• Consigne: Traduisez en anglais la phrase suivante, tirée de l'extrait de jugement : « Par lettre recommandée avec accusé de réception en date du 28 juin 2013, celle-ci s'est vue notifier son licenciement pour suppression de poste. »

• Extrait de source:
-------------------------

Vu les conclusions déposées par Maître Patricia REY, avocat-défenseur, au nom de Madame c. MA., en date des 10 juillet 2014, 5 mars 2015 et 11 juin 2015 ;
Vu les conclusions déposées par Maître Jean-Pierre LICARI, avocat-défenseur, au nom de la société anonyme monégasque B., en date des 6 novembre 2014 et 7 mai 2015 ;
Après avoir entendu Maître Sophie JONQUET, avocat au barreau de Nice, pour Madame c. MA., et Maître Jean-Pierre LICARI, avocat-défenseur près la Cour d'Appel de Monaco, pour la société anonyme monégasque B., en leurs plaidoiries ;
Vu les pièces du dossier ;
* * * *
c. MA. a été employée, suivant contrat à durée indéterminée, par la société anonyme monégasque A. devenue la société anonyme monégasque B., à compter du 10 mars 2011, en qualité d'assistante de gestion.
Par lettre recommandée avec accusé de réception en date du 28 juin 2013, celle-ci s'est vue notifier son licenciement pour suppression de poste.

-------------------------

• Entrées de données:
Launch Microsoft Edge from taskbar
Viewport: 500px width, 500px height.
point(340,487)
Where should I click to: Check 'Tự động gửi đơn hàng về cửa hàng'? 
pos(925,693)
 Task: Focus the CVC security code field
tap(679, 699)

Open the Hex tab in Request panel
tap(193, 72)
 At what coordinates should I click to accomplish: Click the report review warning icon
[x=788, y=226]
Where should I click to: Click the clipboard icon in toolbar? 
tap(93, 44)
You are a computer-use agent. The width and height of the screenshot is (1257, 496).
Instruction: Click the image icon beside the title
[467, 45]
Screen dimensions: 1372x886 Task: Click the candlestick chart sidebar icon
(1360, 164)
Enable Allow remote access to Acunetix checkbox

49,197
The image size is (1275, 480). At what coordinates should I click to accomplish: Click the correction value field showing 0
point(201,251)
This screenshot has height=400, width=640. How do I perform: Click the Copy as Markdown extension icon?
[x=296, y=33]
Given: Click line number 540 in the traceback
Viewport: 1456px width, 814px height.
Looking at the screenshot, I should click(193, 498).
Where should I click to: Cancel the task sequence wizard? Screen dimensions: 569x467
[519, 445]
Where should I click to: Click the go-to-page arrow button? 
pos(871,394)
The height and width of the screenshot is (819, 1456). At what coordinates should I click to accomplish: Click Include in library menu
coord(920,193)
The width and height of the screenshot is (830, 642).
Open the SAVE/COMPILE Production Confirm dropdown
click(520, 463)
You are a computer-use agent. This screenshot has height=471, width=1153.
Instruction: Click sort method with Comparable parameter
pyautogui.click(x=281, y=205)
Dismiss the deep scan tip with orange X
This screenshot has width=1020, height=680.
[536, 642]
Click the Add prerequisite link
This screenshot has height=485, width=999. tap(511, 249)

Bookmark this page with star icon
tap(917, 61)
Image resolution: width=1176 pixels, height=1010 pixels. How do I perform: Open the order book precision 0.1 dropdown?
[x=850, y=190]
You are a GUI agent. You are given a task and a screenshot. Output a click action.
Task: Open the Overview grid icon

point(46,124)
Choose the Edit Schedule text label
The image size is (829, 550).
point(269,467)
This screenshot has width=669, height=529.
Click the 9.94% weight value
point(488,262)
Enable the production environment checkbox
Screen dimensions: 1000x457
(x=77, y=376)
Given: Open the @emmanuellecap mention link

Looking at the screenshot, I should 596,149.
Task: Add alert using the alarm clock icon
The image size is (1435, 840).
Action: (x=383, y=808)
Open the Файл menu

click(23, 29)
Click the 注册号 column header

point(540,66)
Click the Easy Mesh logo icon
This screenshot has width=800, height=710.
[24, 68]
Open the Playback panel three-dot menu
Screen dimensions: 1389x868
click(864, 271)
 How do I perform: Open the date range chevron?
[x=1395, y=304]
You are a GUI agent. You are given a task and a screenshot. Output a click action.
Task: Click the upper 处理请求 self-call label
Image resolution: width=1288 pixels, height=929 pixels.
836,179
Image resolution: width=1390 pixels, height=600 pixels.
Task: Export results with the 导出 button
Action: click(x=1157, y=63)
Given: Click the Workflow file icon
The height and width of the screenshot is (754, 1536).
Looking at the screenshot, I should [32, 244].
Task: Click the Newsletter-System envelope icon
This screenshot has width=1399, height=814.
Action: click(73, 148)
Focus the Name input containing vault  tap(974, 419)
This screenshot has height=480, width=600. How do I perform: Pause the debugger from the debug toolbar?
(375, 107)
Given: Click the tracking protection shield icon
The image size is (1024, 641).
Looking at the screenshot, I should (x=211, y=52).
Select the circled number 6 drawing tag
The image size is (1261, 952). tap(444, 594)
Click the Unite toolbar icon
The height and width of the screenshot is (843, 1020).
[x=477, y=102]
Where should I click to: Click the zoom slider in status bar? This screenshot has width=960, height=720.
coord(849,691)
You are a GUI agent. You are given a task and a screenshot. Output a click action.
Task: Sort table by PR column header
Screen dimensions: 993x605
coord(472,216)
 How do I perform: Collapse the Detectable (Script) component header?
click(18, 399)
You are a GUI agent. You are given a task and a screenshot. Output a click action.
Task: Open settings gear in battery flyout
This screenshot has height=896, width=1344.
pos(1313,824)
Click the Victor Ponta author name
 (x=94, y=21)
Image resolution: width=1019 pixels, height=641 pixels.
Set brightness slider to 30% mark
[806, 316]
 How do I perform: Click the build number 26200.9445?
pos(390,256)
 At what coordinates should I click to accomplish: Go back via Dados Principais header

-------------------------

• Réponse complète: By registered letter with acknowledgment of receipt dated June 28, 2013, she was notified of her dismissal on the grounds of the elimination of her position.